I have been doing tons of research on this topic for quite a while now. I am 20 and am leaning toward college because my parents can afford it. What do you guys think? My end goal is to be able to freelance but that might change and I might want to work for a company too.
If you can afford it, and you know this is what you want to do, I will ALWAYS recommend college. Having a degree is not necessarily a requirement, but more often than not having a degree will make you more appealing to employers than not.
That being said, college is only a good route if you know what you want to do. Once you start, you want to finish - so be sure you’ve found your path first.
Everyone is different. Some would describe college degree as a waste of time others will say it’s great. But the thing here is… it all boils down to what you consider your top-most priority.
Considering your present age and the fact that you can afford college fees, i will say go to college. You will learn a lot, not just academics but one very vital thing called “college experience”. It’s priceless even the dropouts had a taste of it.
I was a developer for 10 years before I switched to management 3 years ago. Here’s my 2 cents on college vs not:
If you do it right, college can expand your network in ways that will help you. Whether that’s as a freelancer, an employee of a mega-company, or as someone who wants to build their own company.
Of the 7 jobs+freelance projects I’ve done, 2 came from “raw” applications. The other 5 came from referrals from people I went to school with or met at another job. Not to mention the number of interviews I went through. A majority were referrals.
You can do a lot of this networking online now. This forum is a great start. LinkedIn of course. What still doesn’t have solid substitute (yet?) is meeting people outside of software. Coding and computer science in isolation is a fun hobby. To turn it into money, you generally have to mix it with at least one other discipline. In school you’re very likely to meet future business people, mathematicians, chemists, artists (great UX anyone?), etc. As a freelancer, these are the people that can eventually provide you with sources for freelance work. Computer science independent of any other discipline is a hobby (a fun one…). But you’ll probably apply it to some other discipline to convert your skill+time into money.
If getting a job - It’s just a fact of how the “candidate funnel” at bigger companies works. Recruiters are incentivized (i.e. more $$) if their numbers show that they are finding candidates that eventually accept offers. It’s not that non-degree people can’t do the job - the people on this FCC obviously exist! It’s that recruiters have 8 hours in their work day and their stats say a higher percentage of people with degrees pass the interviews.

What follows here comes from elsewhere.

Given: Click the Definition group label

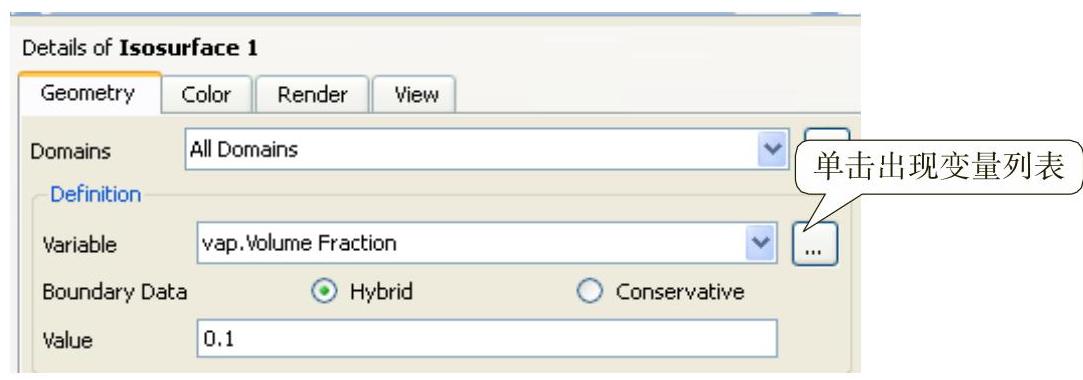Looking at the screenshot, I should (x=95, y=195).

Lastly, I suggest an exercise:
Pretend you just graduated and you have your shiny new diploma from whatever school you like. What’s your next move?
That’s a hard question (for me) to answer since today some online courses have a great “community” of individual learners, all eager quality learners, which comes along with it, and that used to be a big plus of college. Imho it depends a lot on the particular college or course you’re taking - e.g. high quality teachers can give you a lot of contextual info no course will, including the mundane small talk in the breaks.
Also the chances for the covid in the coming year to take school to home anyway may be a consideration for you.
Personally I’d pick college, but hope I helped you clear up the question.